_TEXT EXCERPT_.
--- Begin ---

Translator’s Note: Blanca Wiethüchter

What can I say about the fantastic Blanca Wiethüchter? She was the first Bolivian poet whose work I fell in love with. I wish I had been able to meet her and experience her poetry while she was still in this realm. Much of her work is about nature, love, the mysterious, and the ineffable— I hope to do her justice with these translated poems.


Although her work is a pleasure to read, my biggest struggle working with her words was the overwhelming lack of punctuation. Blanca doesn’t like commas and periods—and I’ve come to accept it. Her words and phrases can be interpreted in many ways, giving me—the ghost voice behind the translation—a lot of room to play around with, but also a lot of room to potentially fail. Her voice was such an important one in Bolivian literature during the end of the 20th century, an era of dictatorships and a great deal of political tension. How can one not be intimidated to work with her words—to work with her creation?


Although she passed away back in 2004 at the young age of 57, Blanca continues to impress and influence young, contemporary authors and poets in Bolivia. My hope is that by translating her, I can help push her immortalization. Blanca has been recognized in many Latin American countries already, as well as Germany, but not a lot of her work has been translated into English. Blanca’s poems have inspired a lot in me. The least I could do for her is push her work to an even larger audience.

--- End ---

_GIVEN EXERCISE A_.
Report every line of the records below that contains the word "This", treating uppercase and lowercase letters as different.

_SUPPLIED DATA_.
--- Begin ---

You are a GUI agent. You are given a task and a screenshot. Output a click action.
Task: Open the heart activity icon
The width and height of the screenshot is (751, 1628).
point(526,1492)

--- End ---
--- Begin ---

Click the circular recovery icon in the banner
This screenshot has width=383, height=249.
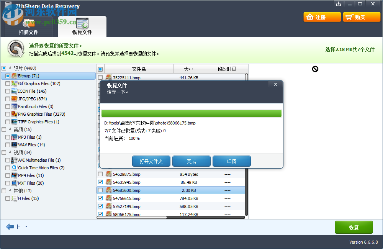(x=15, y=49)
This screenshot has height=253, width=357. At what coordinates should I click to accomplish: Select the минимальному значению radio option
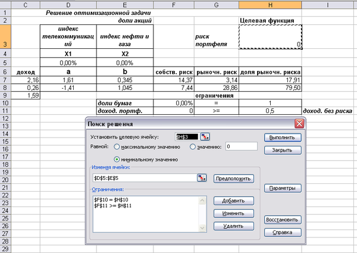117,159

--- End ---
--- Begin ---

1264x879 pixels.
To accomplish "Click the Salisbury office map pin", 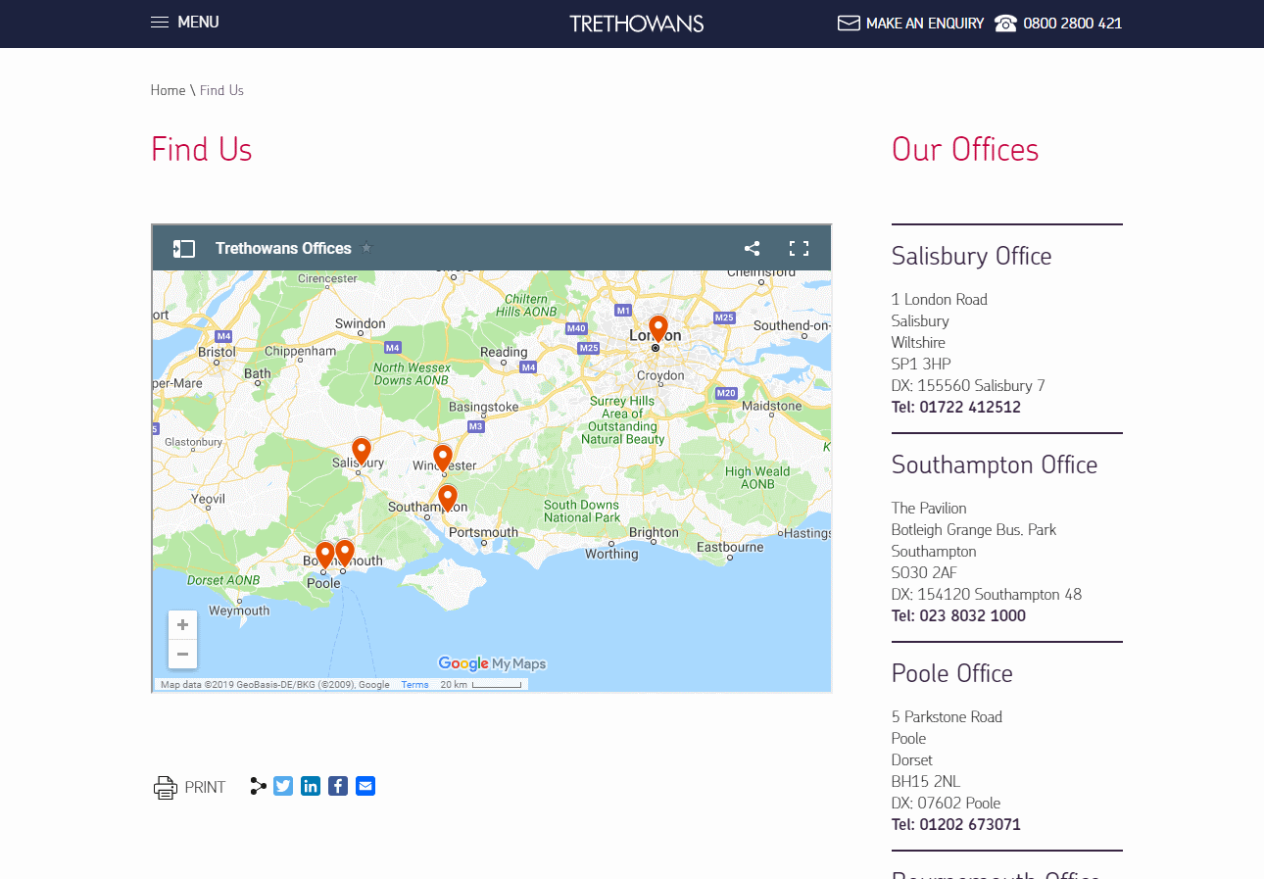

--- End ---

_GIVEN EXERCISE B_.
Answer these questions using the translator's note on Blanca Wiethüchter:
(i) Which two punctuation marks does the note say Blanca doesn't like?
(ii) In what year, and at what age, did she pass away?
(iii) Besides many Latin American countries, which country has recognized her?

_WORKED ANSWER A_.
This screenshot has width=383, height=249.
This screenshot has height=253, width=357. At what coordinates should I click to accomplish: Select the минимальному значению radio option

_WORKED ANSWER B_.
(i) Commas and periods.
(ii) In 2004, at age 57.
(iii) Germany.